Antimicrobial stewardship is needed to curb the suboptimal use of antimicrobials in the ongoing and future pandemics. Strict policies should be set on the use of antimicrobials, with more sensitization to educate health workers and the public on AMR. The use of biocides for environmental and personal disinfection should be done cautiously and biocidal agents without or with a low selection pressure for antibiotic resistance should be prioritized. Rigorous infection prevention and control measures should be implemented to prevent hospital-acquired infections among COVID 19 patients. Additionally, efforts should be made toward reducing the turnaround time of COVID-19 tests through improved testing methods and facilities, as this will decrease the urge to initiate antibiotics empirically. Furthermore, studies toward improving antimicrobial stewardship should be an integral part of the pandemic response and beyond. Lastly, rapid and inexpensive diagnostic tests to distinguish between bacterial and viral respiratory tract infections, where available, should be deployed for coinfection testing in COVID 19 patients. Nonetheless, antimicrobial stewardship strategies for COVID-19 have previously been reviewed [58] .

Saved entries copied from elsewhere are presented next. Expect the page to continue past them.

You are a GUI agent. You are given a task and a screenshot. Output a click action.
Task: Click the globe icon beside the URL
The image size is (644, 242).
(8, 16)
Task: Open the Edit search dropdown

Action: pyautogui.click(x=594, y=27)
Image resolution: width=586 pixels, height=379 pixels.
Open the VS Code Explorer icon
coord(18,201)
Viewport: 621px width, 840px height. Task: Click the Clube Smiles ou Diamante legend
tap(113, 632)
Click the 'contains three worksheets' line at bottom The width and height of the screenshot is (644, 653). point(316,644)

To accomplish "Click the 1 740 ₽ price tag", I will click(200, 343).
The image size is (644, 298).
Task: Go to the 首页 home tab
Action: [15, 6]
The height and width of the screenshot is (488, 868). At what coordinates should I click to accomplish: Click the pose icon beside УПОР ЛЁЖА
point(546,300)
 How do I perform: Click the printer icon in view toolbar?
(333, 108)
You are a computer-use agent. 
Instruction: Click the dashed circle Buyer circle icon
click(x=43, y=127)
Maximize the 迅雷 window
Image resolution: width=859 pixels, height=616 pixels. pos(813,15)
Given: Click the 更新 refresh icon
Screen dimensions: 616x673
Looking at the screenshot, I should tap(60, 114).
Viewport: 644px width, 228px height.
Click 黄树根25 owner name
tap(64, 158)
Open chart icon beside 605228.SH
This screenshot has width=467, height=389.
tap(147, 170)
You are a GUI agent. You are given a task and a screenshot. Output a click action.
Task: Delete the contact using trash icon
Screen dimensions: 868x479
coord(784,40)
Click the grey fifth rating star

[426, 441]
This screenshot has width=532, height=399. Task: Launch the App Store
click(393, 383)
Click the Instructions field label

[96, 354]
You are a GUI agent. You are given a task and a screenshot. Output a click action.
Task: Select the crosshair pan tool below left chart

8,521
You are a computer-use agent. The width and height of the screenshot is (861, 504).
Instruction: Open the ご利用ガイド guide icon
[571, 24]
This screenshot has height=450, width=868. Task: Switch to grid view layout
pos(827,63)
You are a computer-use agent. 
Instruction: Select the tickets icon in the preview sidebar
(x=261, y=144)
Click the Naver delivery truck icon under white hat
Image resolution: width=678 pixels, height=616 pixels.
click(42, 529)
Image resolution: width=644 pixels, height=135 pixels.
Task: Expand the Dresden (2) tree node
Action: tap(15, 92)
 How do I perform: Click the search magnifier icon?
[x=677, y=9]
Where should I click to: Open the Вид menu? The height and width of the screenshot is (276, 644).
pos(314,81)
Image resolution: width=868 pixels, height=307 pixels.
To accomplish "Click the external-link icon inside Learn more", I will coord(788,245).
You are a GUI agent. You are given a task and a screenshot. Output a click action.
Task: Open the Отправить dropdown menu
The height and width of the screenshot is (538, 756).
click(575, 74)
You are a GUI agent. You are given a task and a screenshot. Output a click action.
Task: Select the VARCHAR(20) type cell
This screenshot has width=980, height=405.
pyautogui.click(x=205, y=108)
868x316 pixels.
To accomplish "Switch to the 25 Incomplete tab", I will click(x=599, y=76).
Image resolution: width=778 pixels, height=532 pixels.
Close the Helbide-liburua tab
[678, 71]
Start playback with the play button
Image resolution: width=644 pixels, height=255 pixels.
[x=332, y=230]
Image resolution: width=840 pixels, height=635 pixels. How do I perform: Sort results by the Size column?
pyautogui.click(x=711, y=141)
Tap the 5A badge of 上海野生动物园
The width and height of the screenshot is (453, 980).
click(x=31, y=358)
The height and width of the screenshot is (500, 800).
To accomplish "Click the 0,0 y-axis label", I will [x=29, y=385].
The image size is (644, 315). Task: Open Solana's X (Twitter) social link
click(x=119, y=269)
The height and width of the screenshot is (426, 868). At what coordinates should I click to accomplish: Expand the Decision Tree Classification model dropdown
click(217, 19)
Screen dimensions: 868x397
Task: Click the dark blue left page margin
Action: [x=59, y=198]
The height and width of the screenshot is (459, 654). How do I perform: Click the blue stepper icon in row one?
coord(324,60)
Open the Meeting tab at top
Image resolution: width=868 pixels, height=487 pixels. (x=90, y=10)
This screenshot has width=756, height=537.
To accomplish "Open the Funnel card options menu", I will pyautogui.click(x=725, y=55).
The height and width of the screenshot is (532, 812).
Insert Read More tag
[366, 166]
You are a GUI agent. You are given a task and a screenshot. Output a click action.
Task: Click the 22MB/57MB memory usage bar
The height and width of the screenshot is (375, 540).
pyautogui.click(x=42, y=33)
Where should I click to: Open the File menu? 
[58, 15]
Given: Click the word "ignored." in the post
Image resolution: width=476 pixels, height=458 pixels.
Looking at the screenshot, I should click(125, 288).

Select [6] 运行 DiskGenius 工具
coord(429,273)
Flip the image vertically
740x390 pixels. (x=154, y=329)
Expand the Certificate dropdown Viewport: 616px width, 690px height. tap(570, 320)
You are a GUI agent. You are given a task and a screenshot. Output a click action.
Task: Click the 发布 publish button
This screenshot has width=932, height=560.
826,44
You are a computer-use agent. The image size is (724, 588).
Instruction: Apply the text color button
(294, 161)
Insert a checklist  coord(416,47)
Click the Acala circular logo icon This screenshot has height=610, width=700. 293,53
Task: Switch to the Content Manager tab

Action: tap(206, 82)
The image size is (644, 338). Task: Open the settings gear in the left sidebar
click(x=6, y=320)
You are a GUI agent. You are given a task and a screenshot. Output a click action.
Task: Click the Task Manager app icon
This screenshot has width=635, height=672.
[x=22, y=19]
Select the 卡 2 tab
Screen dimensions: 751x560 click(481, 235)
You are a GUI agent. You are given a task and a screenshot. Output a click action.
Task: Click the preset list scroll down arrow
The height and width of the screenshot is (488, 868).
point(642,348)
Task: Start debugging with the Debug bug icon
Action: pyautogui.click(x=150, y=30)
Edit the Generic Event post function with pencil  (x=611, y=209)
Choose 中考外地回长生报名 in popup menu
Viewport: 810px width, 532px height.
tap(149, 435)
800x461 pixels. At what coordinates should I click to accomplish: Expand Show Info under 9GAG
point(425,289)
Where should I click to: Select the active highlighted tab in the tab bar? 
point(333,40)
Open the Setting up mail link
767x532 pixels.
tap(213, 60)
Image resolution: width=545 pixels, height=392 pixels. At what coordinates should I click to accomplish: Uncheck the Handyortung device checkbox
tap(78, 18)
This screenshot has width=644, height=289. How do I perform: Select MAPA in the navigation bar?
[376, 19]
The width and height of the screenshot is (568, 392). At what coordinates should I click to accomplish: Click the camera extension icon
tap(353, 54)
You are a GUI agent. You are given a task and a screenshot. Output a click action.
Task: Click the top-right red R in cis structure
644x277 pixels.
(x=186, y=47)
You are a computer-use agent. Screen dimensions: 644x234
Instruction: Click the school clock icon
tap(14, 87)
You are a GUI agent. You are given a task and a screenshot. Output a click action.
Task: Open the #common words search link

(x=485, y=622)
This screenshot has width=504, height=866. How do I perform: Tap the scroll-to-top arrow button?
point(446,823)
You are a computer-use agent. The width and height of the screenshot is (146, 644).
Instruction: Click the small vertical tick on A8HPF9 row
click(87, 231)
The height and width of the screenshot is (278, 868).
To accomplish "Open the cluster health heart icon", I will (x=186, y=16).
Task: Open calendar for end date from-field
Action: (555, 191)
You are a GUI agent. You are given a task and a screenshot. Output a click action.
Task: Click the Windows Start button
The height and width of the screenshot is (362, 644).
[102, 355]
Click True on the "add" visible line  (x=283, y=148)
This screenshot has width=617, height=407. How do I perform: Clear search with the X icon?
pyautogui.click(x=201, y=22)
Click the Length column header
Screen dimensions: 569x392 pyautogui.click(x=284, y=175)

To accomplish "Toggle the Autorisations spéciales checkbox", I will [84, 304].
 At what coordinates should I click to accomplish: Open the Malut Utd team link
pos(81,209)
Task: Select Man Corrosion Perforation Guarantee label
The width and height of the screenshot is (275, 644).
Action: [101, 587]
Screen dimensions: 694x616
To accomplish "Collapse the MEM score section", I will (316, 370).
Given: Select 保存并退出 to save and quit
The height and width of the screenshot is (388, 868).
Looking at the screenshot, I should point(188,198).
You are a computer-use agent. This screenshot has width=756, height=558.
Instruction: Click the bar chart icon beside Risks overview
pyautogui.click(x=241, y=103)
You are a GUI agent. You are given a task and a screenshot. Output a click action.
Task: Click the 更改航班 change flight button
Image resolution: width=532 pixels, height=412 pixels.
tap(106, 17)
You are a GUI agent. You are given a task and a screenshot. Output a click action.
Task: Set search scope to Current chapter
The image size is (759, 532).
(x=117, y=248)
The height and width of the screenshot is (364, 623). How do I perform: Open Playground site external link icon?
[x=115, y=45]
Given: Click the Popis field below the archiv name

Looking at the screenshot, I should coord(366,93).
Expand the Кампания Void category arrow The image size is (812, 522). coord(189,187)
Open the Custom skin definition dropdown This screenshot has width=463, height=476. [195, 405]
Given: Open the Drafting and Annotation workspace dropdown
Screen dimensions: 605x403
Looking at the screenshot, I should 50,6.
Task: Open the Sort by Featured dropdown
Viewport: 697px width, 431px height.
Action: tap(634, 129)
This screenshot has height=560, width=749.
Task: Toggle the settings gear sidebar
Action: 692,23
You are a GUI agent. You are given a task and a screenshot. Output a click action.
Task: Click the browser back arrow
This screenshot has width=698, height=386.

As previously highlighted, lack of timely and accurate differential diagnostic method for bacterial-and fungal-viral coinfections is a major driver for antibiotics overuse in COVID-19 treatment. Hence, advances in point-of-care (POC) diagnostics designed for timely identification of pathogenic bacteria or fungi in various clinical samples will potentially shape antibiotics therapy in the clinics in the years to come. Notably, POC biosensors and isothermalbased nucleic acid amplification tools, especially if they are miniaturized and optimized for both pathogen and resistance gene(s) detection, will pave the way for timely diagnosis of coinfections and obviate empiric treatment. Investigation of host or pathogen-derived biomarkers of bacterial, fungal and viral coinfections, as well as the translation of the discovered biomarkers into diagnostic tools, therefore, remains an interesting area of research that should be well explored in the coming years.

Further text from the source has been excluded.